He taught at Southeast from 1968 until retiring in 1987.

His work is in 14 museum collections, and has been selected for 13 national and four international juried competitions. He has won eight purchase prizes in exhibitions in 20 states, but no longer enters competitive exhibitions.

Despite all the honors, Procter delights in questioning the value of "my addiction, my affliction."

He talks about using mirrors because he found a bargain on them at Kmart. All these boxes and mirrors he calls "the dime store effect."

Though proud of his painting accomplishments, he says, "Periodically you think, `This is so crazy.'"

One of his daughters is a hematologist, the other has a Ph.D. in anthropology. Procter wonders aloud, "Why would a grown man do this?"

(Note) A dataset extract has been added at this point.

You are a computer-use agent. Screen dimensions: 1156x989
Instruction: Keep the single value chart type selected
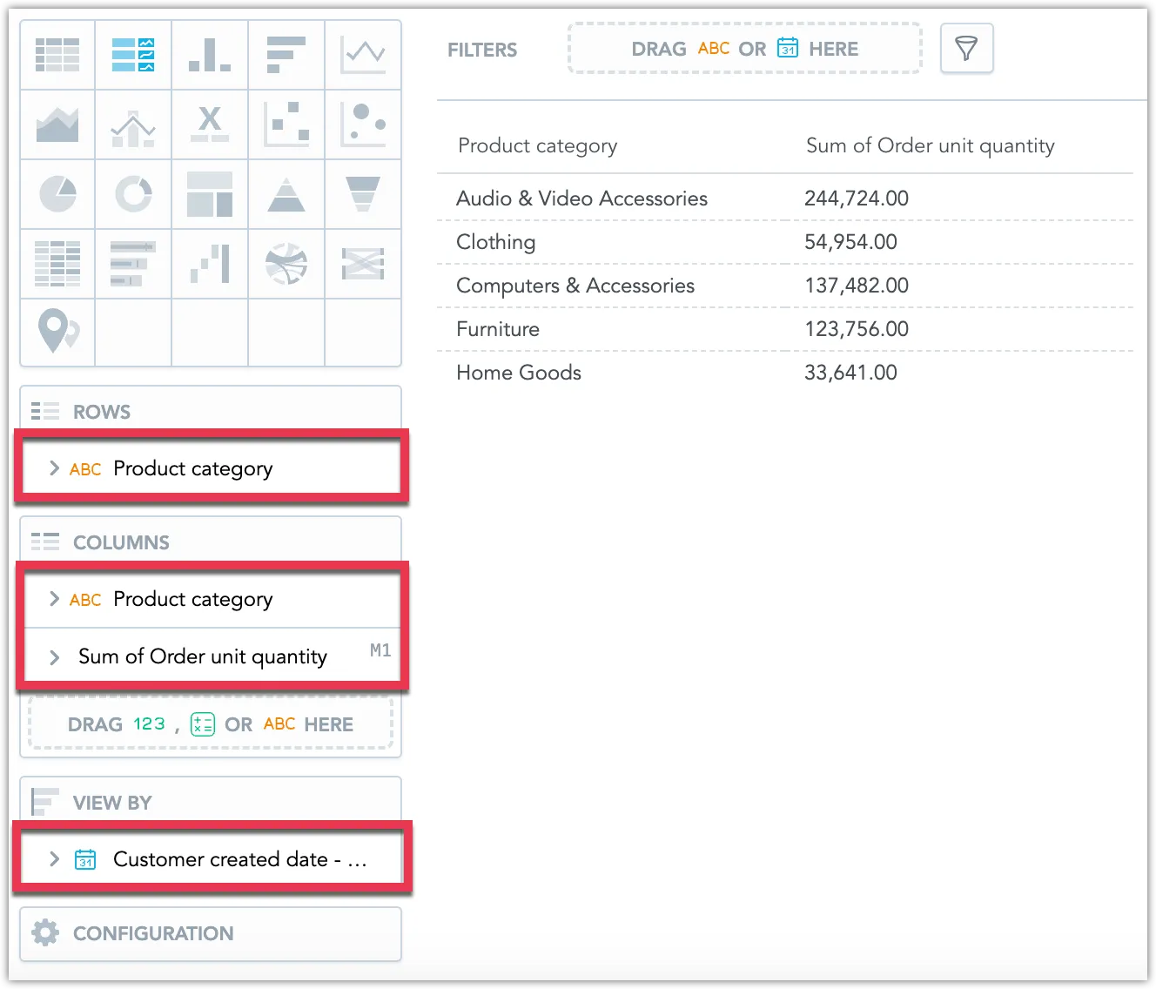[x=133, y=55]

Walking through the gallery, Procter touches his works often. "I don't mind people touching," he says. "Museums hate to see me coming."

He likes to play with his paintings, almost as if they are board games. Often he finds himself looking at them from the side, as if he could see behind the dimensions his contrasting colors have created.

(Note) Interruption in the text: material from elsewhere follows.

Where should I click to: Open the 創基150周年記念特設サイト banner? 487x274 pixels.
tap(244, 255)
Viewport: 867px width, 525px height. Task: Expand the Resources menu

Procter is slippery when it comes to talking about the process he uses to create his work. He will admit to being influenced as a student by abstract expressionism. Its adherents began work by clearing their minds, then making marks on a number of different canvasses.

"If one seemed to `speak to you,' you would make another mark and then you'd make another mark," he said.

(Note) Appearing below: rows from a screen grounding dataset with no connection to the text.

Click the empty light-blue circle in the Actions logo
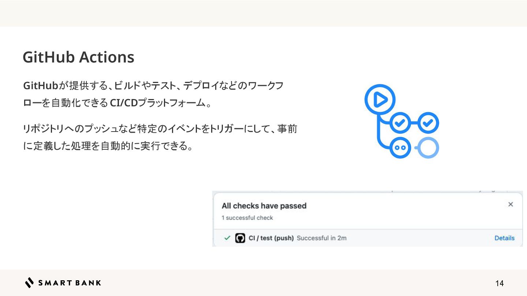 pyautogui.click(x=428, y=148)
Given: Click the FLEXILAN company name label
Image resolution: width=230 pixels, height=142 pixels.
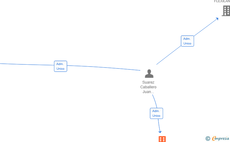Looking at the screenshot, I should (x=222, y=1).
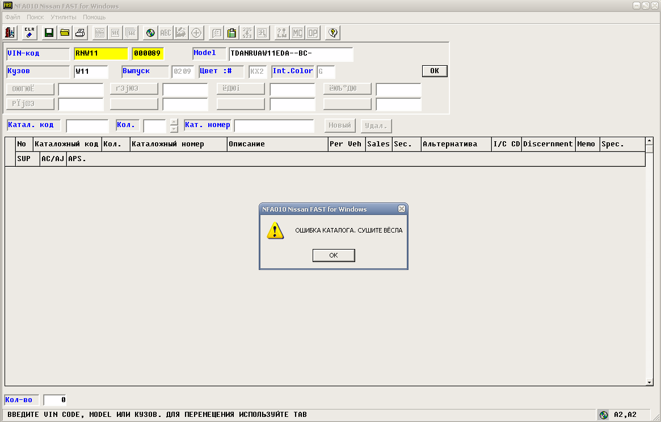Click the floppy disk save icon
This screenshot has height=422, width=661.
[x=49, y=33]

Indeed, Procter's work seems to have sprung forth from his subconscious mind without passing through the self-editing process that makes most of us afraid to draw a stick figure.

"It's child-like without being childish," Procter says.

Perhaps the lack of intellectual distancing is one reason it is difficult for Procter to separate himself from his works. And perhaps it is one reason all kinds of people respond to his art.

The exhibit will be open from 1-4 p.m. weekdays through Jan. 28.